Directions:
Output must match the records, character for character.

Provided entries:
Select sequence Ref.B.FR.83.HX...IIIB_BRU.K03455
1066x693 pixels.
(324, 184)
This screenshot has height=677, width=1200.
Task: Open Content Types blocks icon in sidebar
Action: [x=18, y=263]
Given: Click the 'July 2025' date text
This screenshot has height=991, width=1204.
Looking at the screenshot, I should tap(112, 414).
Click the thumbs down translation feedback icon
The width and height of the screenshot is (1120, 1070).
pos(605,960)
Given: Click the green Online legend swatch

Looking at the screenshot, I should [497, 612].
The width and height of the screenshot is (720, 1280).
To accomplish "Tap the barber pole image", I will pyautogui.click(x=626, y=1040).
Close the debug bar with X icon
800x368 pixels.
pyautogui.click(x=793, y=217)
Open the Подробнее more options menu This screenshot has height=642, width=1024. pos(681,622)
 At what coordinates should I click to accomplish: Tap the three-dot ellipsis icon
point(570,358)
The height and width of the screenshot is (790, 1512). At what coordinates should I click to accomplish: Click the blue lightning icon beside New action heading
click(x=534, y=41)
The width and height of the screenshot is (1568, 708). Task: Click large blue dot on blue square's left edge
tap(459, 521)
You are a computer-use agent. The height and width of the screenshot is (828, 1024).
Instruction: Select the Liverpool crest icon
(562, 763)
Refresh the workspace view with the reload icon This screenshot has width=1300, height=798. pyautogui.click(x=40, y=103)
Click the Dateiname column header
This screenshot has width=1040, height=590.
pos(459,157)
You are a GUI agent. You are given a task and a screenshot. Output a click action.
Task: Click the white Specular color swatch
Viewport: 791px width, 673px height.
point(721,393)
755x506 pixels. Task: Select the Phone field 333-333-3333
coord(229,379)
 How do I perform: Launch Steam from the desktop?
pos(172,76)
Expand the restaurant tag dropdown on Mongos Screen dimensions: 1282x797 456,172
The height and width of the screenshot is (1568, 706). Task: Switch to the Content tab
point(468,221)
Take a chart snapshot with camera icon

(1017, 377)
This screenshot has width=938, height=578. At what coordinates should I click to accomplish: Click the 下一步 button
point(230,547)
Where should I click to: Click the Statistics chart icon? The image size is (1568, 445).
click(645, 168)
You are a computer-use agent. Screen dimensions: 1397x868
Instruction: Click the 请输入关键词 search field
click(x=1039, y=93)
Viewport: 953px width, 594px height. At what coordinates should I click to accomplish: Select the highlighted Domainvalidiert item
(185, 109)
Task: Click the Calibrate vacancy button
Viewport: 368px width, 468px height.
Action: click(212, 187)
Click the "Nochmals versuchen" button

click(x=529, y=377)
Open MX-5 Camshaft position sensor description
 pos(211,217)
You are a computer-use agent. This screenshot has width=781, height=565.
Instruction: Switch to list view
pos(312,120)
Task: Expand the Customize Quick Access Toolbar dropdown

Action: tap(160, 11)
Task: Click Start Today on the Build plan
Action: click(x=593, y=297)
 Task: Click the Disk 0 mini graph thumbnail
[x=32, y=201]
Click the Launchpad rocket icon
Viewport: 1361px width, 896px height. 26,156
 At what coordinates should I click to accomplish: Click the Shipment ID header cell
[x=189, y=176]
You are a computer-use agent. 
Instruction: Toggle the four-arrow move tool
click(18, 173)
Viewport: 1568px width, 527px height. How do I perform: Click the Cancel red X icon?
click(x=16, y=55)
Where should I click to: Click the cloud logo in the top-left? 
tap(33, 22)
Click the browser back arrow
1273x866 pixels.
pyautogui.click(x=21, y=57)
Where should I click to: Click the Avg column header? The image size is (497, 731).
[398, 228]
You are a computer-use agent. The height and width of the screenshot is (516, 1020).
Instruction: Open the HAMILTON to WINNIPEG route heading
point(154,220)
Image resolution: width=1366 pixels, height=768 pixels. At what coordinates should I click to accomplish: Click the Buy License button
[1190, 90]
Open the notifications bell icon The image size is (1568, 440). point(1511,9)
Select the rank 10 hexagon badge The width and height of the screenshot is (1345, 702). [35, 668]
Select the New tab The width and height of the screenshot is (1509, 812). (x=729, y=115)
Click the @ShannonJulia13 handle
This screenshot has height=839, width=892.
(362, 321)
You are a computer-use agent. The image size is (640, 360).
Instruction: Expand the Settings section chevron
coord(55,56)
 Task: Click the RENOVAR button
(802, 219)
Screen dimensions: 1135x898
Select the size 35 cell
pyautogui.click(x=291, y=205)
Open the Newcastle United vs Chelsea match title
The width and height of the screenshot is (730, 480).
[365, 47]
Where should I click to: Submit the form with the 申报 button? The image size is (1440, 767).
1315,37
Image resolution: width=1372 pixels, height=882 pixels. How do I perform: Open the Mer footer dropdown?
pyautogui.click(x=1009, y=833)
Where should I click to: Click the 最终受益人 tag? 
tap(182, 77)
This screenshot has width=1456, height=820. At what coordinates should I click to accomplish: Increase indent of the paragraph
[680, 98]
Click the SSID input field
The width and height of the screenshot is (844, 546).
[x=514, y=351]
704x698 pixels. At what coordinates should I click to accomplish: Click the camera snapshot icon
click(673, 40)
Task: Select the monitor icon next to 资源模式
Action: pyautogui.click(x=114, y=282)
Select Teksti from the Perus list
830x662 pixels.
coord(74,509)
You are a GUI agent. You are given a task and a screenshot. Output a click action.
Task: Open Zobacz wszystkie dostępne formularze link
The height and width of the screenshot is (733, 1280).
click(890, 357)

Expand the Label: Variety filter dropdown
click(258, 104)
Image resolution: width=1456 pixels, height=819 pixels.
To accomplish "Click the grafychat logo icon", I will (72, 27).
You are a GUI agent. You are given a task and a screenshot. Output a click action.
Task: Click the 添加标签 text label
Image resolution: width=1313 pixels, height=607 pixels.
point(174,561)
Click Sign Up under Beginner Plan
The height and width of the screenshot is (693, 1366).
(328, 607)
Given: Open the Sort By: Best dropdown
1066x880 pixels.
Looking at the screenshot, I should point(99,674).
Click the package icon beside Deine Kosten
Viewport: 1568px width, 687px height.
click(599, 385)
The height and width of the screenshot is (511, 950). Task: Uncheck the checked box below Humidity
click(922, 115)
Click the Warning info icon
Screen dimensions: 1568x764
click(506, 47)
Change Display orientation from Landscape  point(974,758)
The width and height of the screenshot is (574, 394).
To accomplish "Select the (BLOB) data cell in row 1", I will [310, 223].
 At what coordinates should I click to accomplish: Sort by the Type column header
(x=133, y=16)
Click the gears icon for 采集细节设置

Exercise response:
Select sequence Ref.B.FR.83.HX...IIIB_BRU.K03455
1066x693 pixels.
(324, 184)
This screenshot has height=677, width=1200.
Task: Open Content Types blocks icon in sidebar
Action: [x=18, y=263]
Given: Click the 'July 2025' date text
This screenshot has height=991, width=1204.
Looking at the screenshot, I should tap(112, 414).
Click the thumbs down translation feedback icon
The width and height of the screenshot is (1120, 1070).
pos(605,960)
Given: Click the green Online legend swatch

Looking at the screenshot, I should [497, 612].
The width and height of the screenshot is (720, 1280).
To accomplish "Tap the barber pole image", I will pyautogui.click(x=626, y=1040).
Close the debug bar with X icon
800x368 pixels.
pyautogui.click(x=793, y=217)
Open the Подробнее more options menu This screenshot has height=642, width=1024. pos(681,622)
 At what coordinates should I click to accomplish: Tap the three-dot ellipsis icon
point(570,358)
The height and width of the screenshot is (790, 1512). At what coordinates should I click to accomplish: Click the blue lightning icon beside New action heading
click(x=534, y=41)
The width and height of the screenshot is (1568, 708). Task: Click large blue dot on blue square's left edge
tap(459, 521)
You are a computer-use agent. The height and width of the screenshot is (828, 1024).
Instruction: Select the Liverpool crest icon
(562, 763)
Refresh the workspace view with the reload icon This screenshot has width=1300, height=798. pyautogui.click(x=40, y=103)
Click the Dateiname column header
This screenshot has width=1040, height=590.
pos(459,157)
You are a GUI agent. You are given a task and a screenshot. Output a click action.
Task: Click the white Specular color swatch
Viewport: 791px width, 673px height.
point(721,393)
755x506 pixels. Task: Select the Phone field 333-333-3333
coord(229,379)
 How do I perform: Launch Steam from the desktop?
pos(172,76)
Expand the restaurant tag dropdown on Mongos Screen dimensions: 1282x797 456,172
The height and width of the screenshot is (1568, 706). Task: Switch to the Content tab
point(468,221)
Take a chart snapshot with camera icon

(1017, 377)
This screenshot has width=938, height=578. At what coordinates should I click to accomplish: Click the 下一步 button
point(230,547)
Where should I click to: Click the Statistics chart icon? The image size is (1568, 445).
click(645, 168)
You are a computer-use agent. Screen dimensions: 1397x868
Instruction: Click the 请输入关键词 search field
click(x=1039, y=93)
Viewport: 953px width, 594px height. At what coordinates should I click to accomplish: Select the highlighted Domainvalidiert item
(185, 109)
Task: Click the Calibrate vacancy button
Viewport: 368px width, 468px height.
Action: click(212, 187)
Click the "Nochmals versuchen" button

click(x=529, y=377)
Open MX-5 Camshaft position sensor description
 pos(211,217)
You are a computer-use agent. This screenshot has width=781, height=565.
Instruction: Switch to list view
pos(312,120)
Task: Expand the Customize Quick Access Toolbar dropdown

Action: tap(160, 11)
Task: Click Start Today on the Build plan
Action: click(x=593, y=297)
 Task: Click the Disk 0 mini graph thumbnail
[x=32, y=201]
Click the Launchpad rocket icon
Viewport: 1361px width, 896px height. 26,156
 At what coordinates should I click to accomplish: Click the Shipment ID header cell
[x=189, y=176]
You are a computer-use agent. 
Instruction: Toggle the four-arrow move tool
click(18, 173)
Viewport: 1568px width, 527px height. How do I perform: Click the Cancel red X icon?
click(x=16, y=55)
Where should I click to: Click the cloud logo in the top-left? 
tap(33, 22)
Click the browser back arrow
1273x866 pixels.
pyautogui.click(x=21, y=57)
Where should I click to: Click the Avg column header? The image size is (497, 731).
[398, 228]
You are a computer-use agent. The height and width of the screenshot is (516, 1020).
Instruction: Open the HAMILTON to WINNIPEG route heading
point(154,220)
Image resolution: width=1366 pixels, height=768 pixels. At what coordinates should I click to accomplish: Click the Buy License button
[1190, 90]
Open the notifications bell icon The image size is (1568, 440). point(1511,9)
Select the rank 10 hexagon badge The width and height of the screenshot is (1345, 702). [35, 668]
Select the New tab The width and height of the screenshot is (1509, 812). (x=729, y=115)
Click the @ShannonJulia13 handle
This screenshot has height=839, width=892.
(362, 321)
You are a computer-use agent. The image size is (640, 360).
Instruction: Expand the Settings section chevron
coord(55,56)
 Task: Click the RENOVAR button
(802, 219)
Screen dimensions: 1135x898
Select the size 35 cell
pyautogui.click(x=291, y=205)
Open the Newcastle United vs Chelsea match title
The width and height of the screenshot is (730, 480).
[365, 47]
Where should I click to: Submit the form with the 申报 button? The image size is (1440, 767).
1315,37
Image resolution: width=1372 pixels, height=882 pixels. How do I perform: Open the Mer footer dropdown?
pyautogui.click(x=1009, y=833)
Where should I click to: Click the 最终受益人 tag? 
tap(182, 77)
This screenshot has width=1456, height=820. At what coordinates should I click to accomplish: Increase indent of the paragraph
[680, 98]
Click the SSID input field
The width and height of the screenshot is (844, 546).
[x=514, y=351]
704x698 pixels. At what coordinates should I click to accomplish: Click the camera snapshot icon
click(673, 40)
Task: Select the monitor icon next to 资源模式
Action: pyautogui.click(x=114, y=282)
Select Teksti from the Perus list
830x662 pixels.
coord(74,509)
You are a GUI agent. You are given a task and a screenshot. Output a click action.
Task: Open Zobacz wszystkie dostępne formularze link
The height and width of the screenshot is (733, 1280).
click(890, 357)

Expand the Label: Variety filter dropdown
click(258, 104)
Image resolution: width=1456 pixels, height=819 pixels.
To accomplish "Click the grafychat logo icon", I will (72, 27).
You are a GUI agent. You are given a task and a screenshot. Output a click action.
Task: Click the 添加标签 text label
Image resolution: width=1313 pixels, height=607 pixels.
point(174,561)
Click Sign Up under Beginner Plan
The height and width of the screenshot is (693, 1366).
(328, 607)
Given: Open the Sort By: Best dropdown
1066x880 pixels.
Looking at the screenshot, I should point(99,674).
Click the package icon beside Deine Kosten
Viewport: 1568px width, 687px height.
click(599, 385)
The height and width of the screenshot is (511, 950). Task: Uncheck the checked box below Humidity
click(922, 115)
Click the Warning info icon
Screen dimensions: 1568x764
click(506, 47)
Change Display orientation from Landscape  point(974,758)
The width and height of the screenshot is (574, 394).
To accomplish "Select the (BLOB) data cell in row 1", I will [310, 223].
 At what coordinates should I click to accomplish: Sort by the Type column header
(x=133, y=16)
Click the gears icon for 采集细节设置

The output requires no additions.